Más allá de Manrique (aunque, a menudo, bajo su influencia o con su involucración), Lanzarote revela una riqueza histórica, cultura y arquitectónica singular. Sus pueblos tradicionales canarios vestidos de blanco brillante, con ventanales azules (junto al mar) o verdes (en el interior), hablan de épocas remotas, y los antiguos caseríos, los imponentes castillos e incluso las tranquilas bodegas desvelan su pasado.

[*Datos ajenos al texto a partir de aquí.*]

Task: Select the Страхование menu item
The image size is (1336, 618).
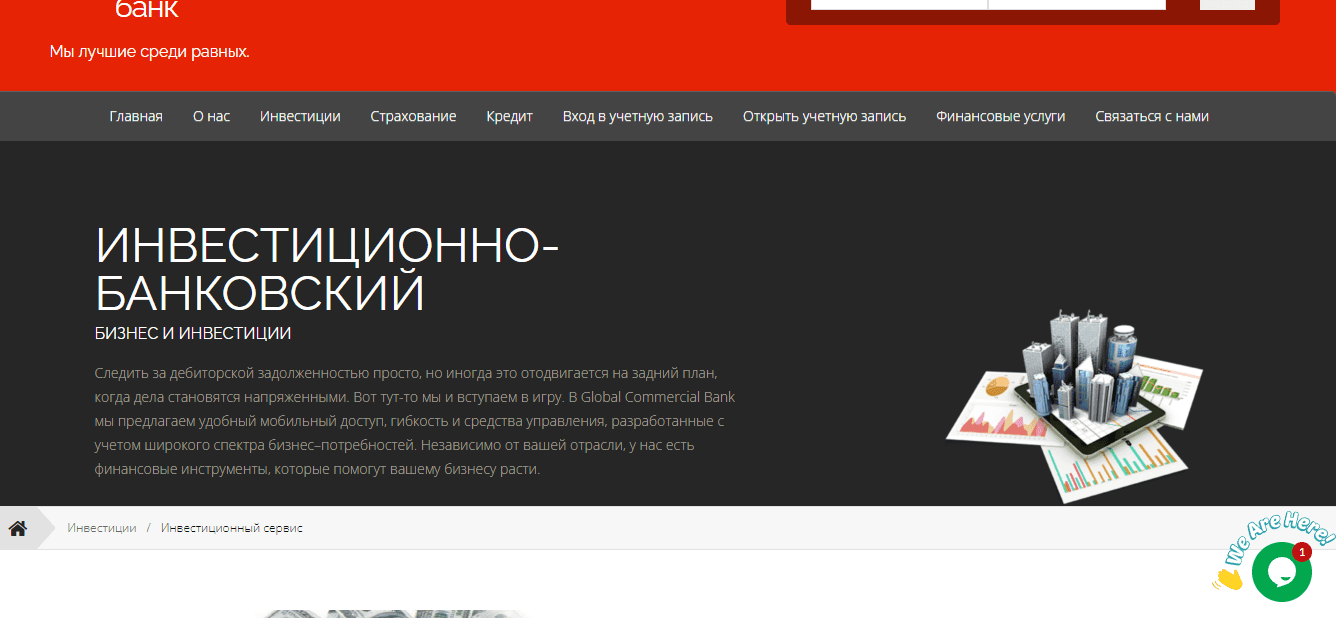Action: click(x=413, y=116)
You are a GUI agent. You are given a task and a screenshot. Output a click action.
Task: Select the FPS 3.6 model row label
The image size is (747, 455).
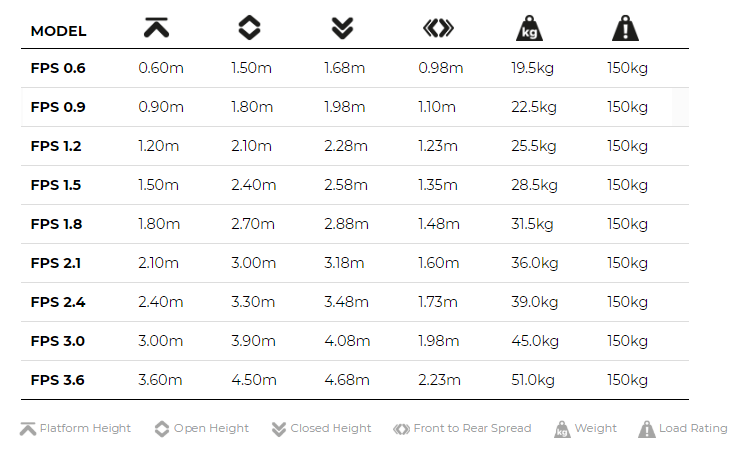(58, 380)
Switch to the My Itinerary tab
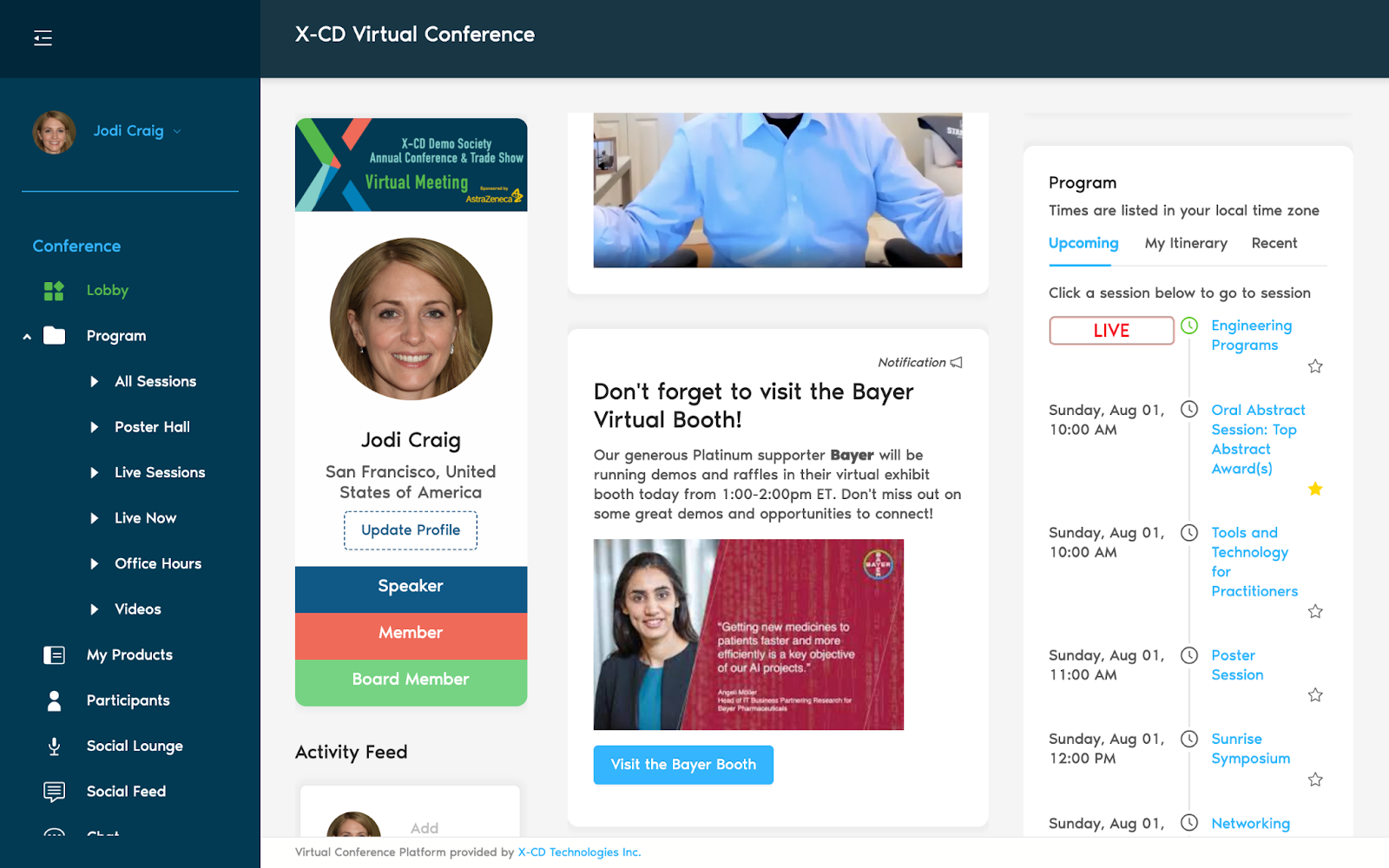 click(x=1186, y=244)
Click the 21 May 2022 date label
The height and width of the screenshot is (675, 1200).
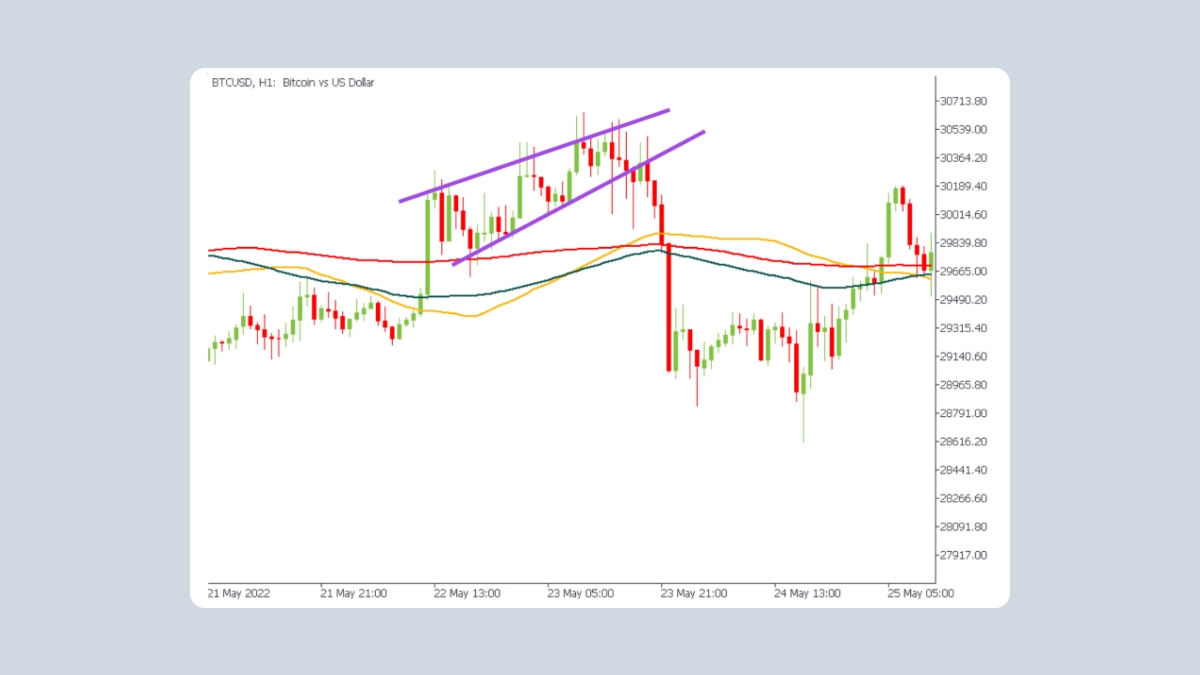241,593
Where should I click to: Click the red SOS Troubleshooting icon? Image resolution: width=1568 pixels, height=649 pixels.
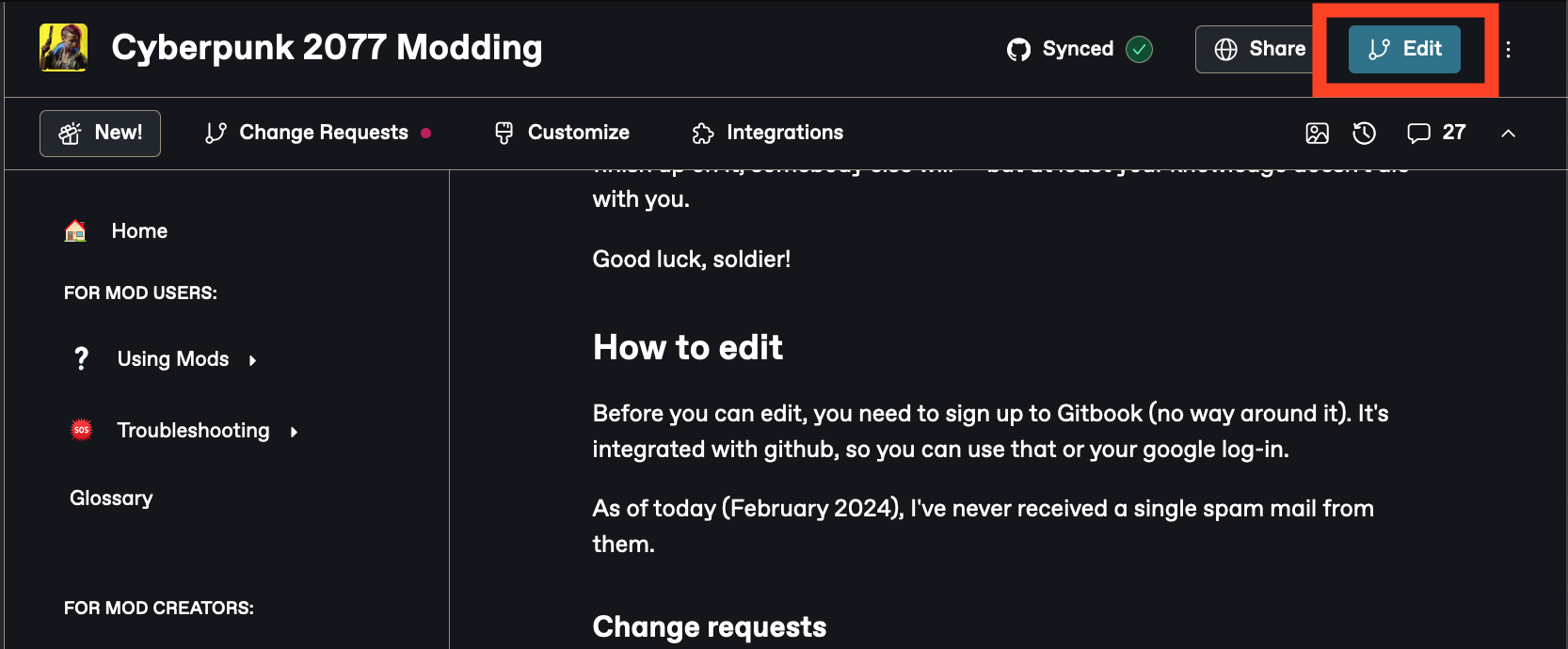click(x=82, y=430)
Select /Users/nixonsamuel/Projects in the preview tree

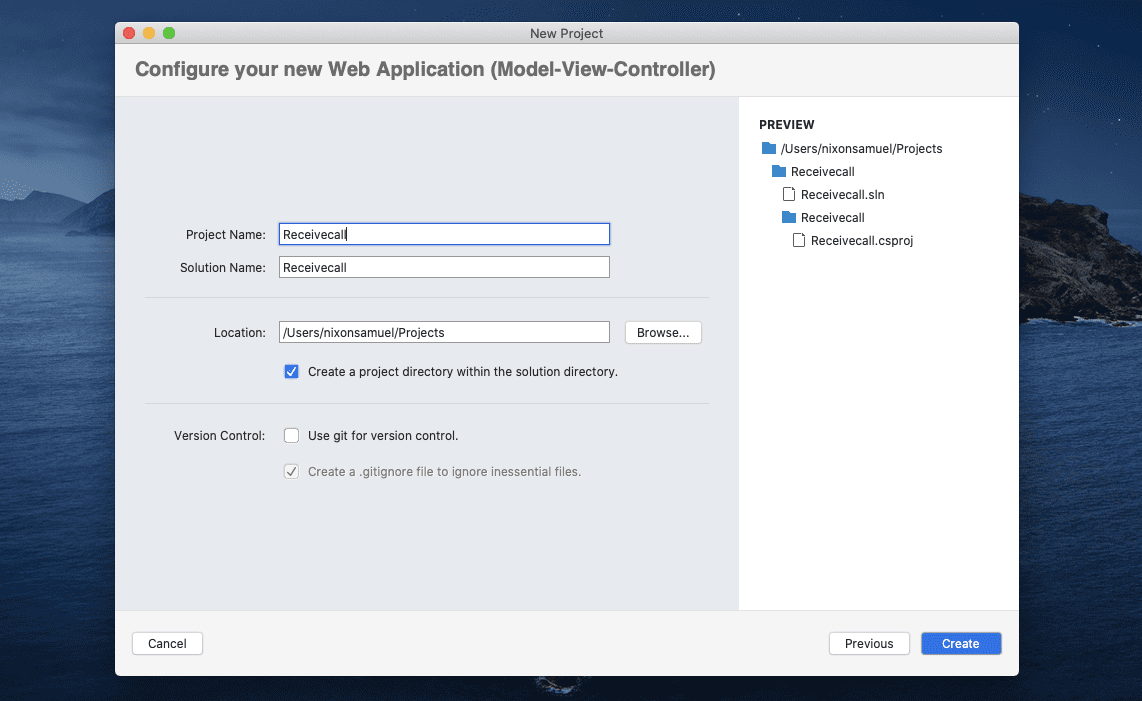tap(862, 148)
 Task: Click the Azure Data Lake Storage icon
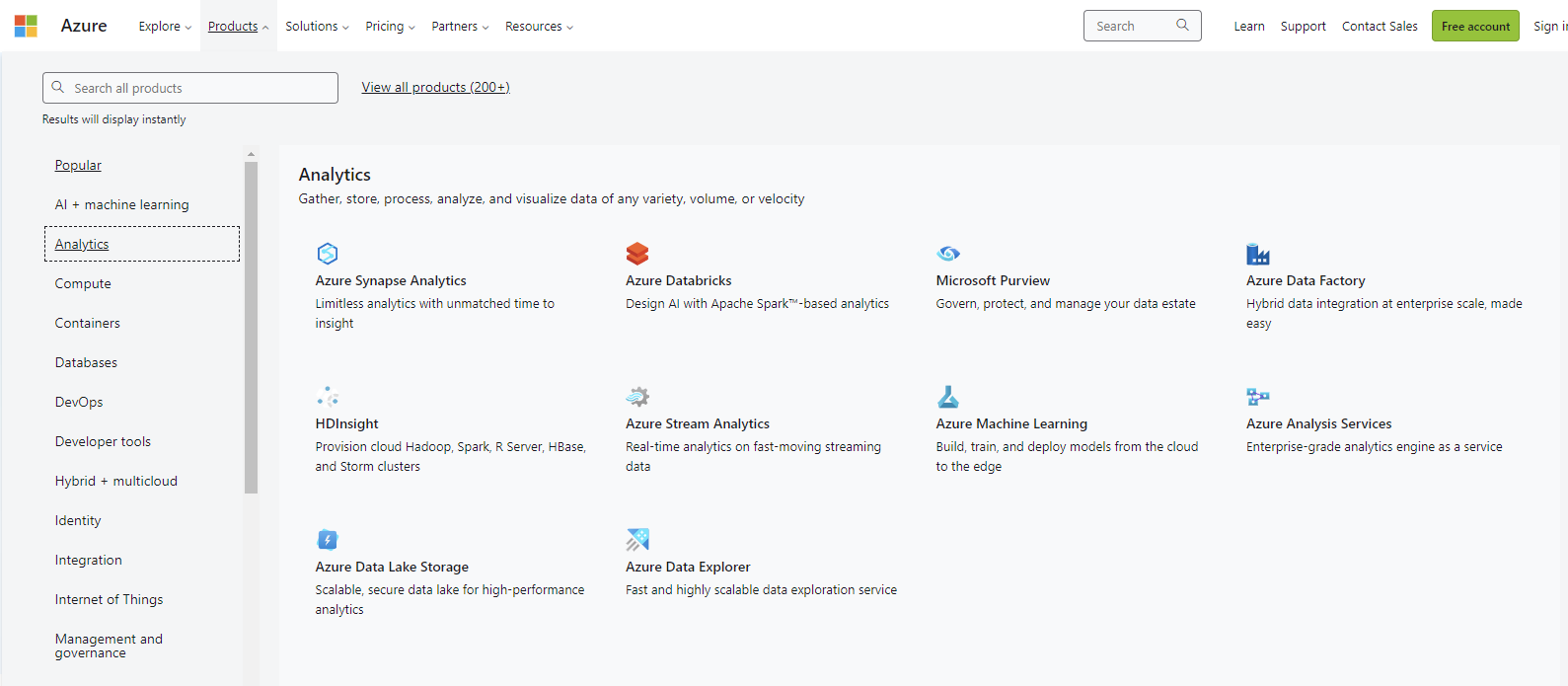328,540
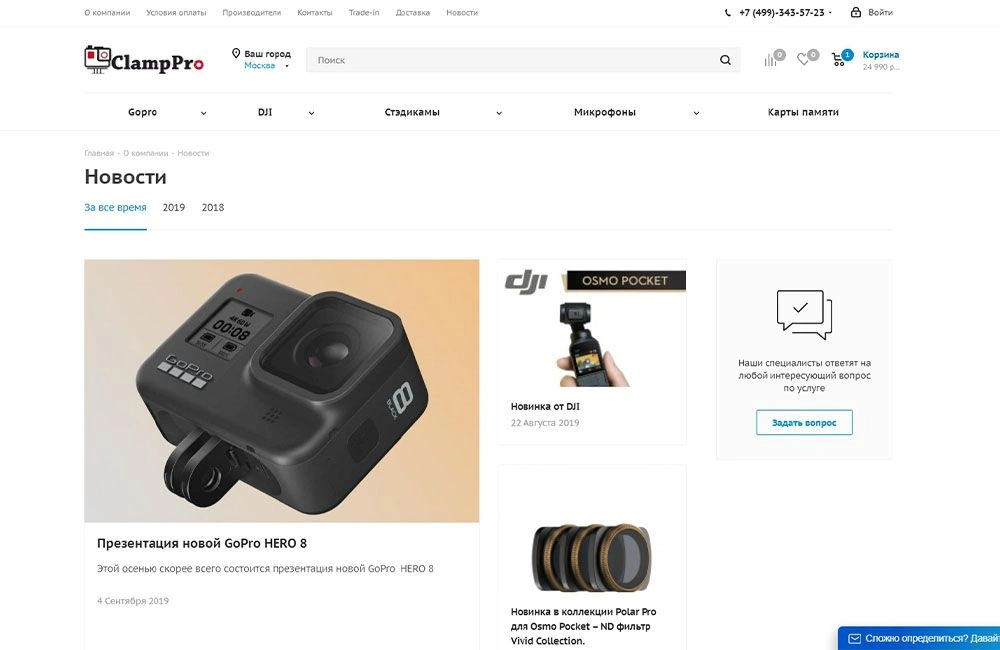The width and height of the screenshot is (1000, 650).
Task: Expand the Gopro menu chevron
Action: pyautogui.click(x=203, y=113)
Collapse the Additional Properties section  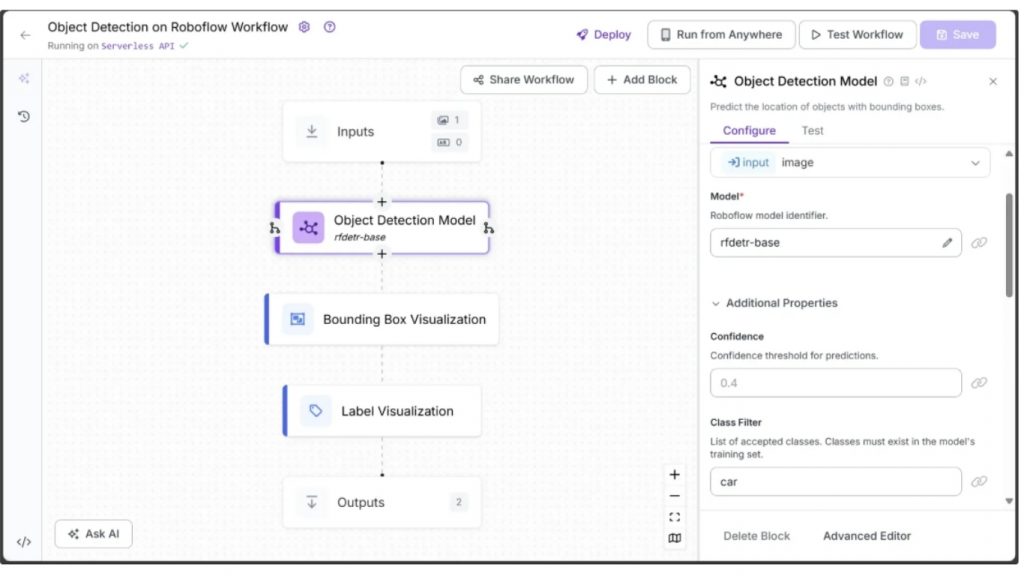point(716,303)
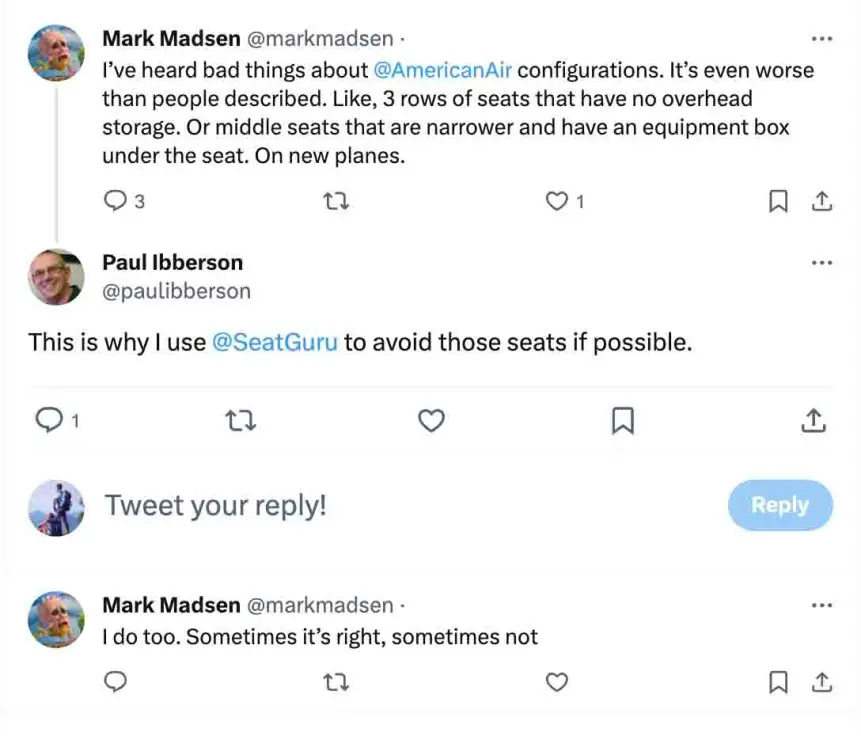Bookmark Mark Madsen's first tweet
The width and height of the screenshot is (861, 736).
777,202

Se piensa que los habitantes aborígenes de Lanzarote, los majos, llegaron a la isla desde el norte de África alrededor del 1000 a.C., viviendo de la pesca, el pastoreo y algo de agricultura. El primer europeo documentado en la isla fue el navegador genovés Lancelotto Malocello en 1312, aunque no fue hasta principios del s. xv que Lanzarote acabó en manos del explorador francés Jean de Béthencourt, bajo la Corona de Castilla ‒desde aquí se extendió la conquista hispánica al resto del archipiélago canario‒. En los siglos sucesivos, la isla sufrió los ataques de piratas norteafricanos y corsarios europeos.
Durante la década de 1730, las poderosas erupciones en la zona del Timanfaya arrasaron unos 12 pueblos, además de la zona más fértil de la isla, pero del desastre nació la famosa viticultura volcánica, centrada en La Geria, que junto con la agricultura trajo algo de prosperidad de nuevo a la isla. Hasta 1852, Teguise reinó como capital lanzaroteña, pero ese año el título se trasladó a la ciudad costera de Arrecife. En la actualidad florece el turismo (constituye el 35% del PIB de Canarias) junto con un pequeño sector agrario: antes de la llegada de la pandemia de la Covid-19, la población de la isla (casi 156 000 habitantes) a menudo se duplicaba con el gran número de visitantes internacionales. Dicho esto, gracias a la influencia de César Manrique Lanzarote se ha escapado (mayoritariamente) de la masificación turística.